Please return the records below exactly as they appear, leaving every picture out.

____________

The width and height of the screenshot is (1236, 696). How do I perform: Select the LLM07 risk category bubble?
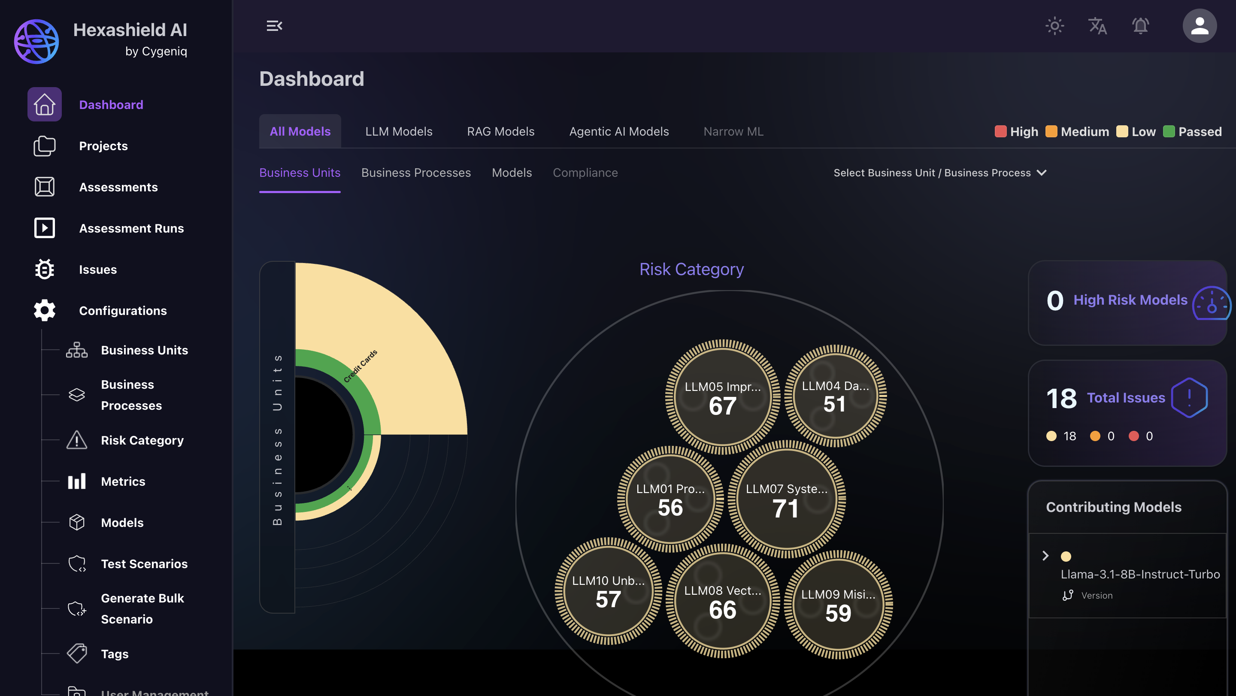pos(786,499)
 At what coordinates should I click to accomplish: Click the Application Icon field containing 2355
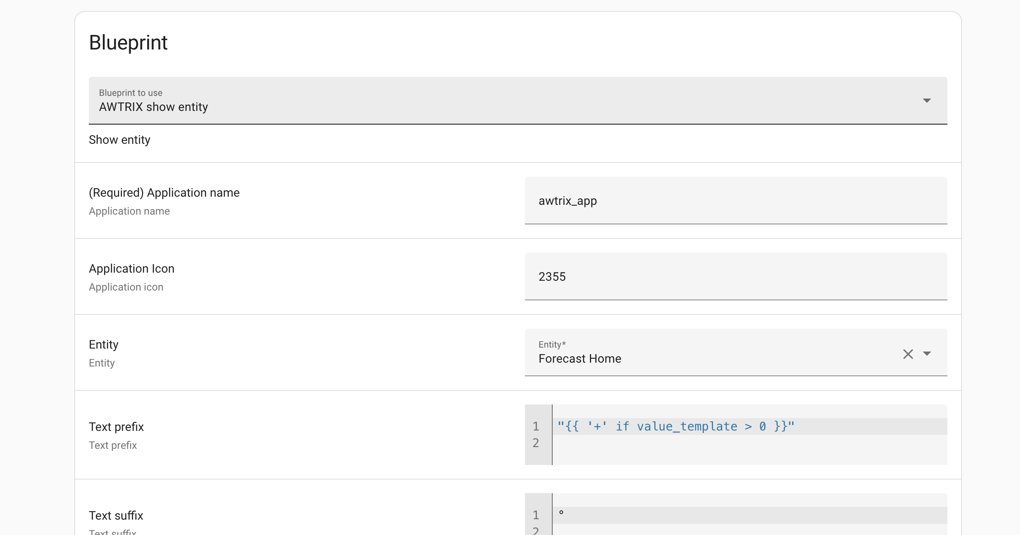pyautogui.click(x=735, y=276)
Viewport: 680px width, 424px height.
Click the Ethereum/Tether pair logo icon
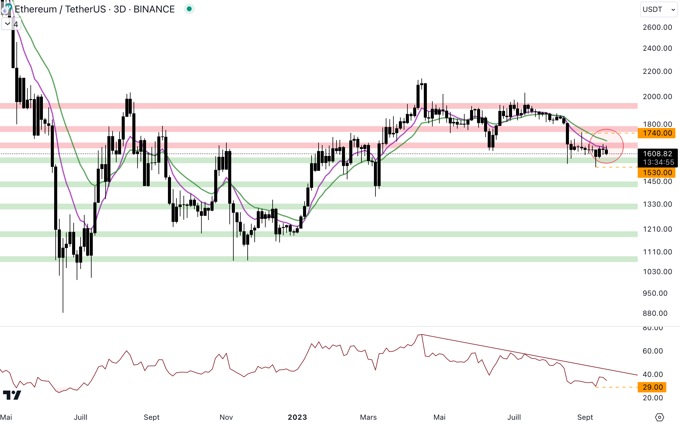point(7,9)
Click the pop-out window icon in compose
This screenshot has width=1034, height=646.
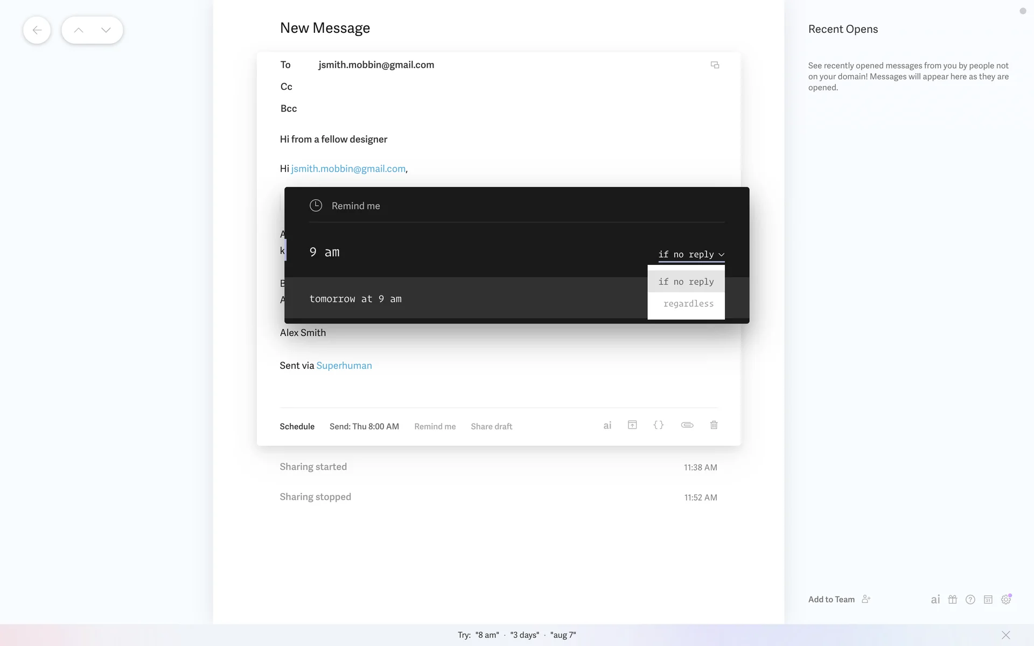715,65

____________

**The completed task:**
The width and height of the screenshot is (1236, 696). How do I perform: Select the LLM07 risk category bubble?
pos(786,499)
 At what coordinates should I click to accomplish: Click the Application Icon field containing 2355
pyautogui.click(x=735, y=276)
Viewport: 680px width, 424px height.
Click the Ethereum/Tether pair logo icon
point(7,9)
Click the pop-out window icon in compose
This screenshot has width=1034, height=646.
715,65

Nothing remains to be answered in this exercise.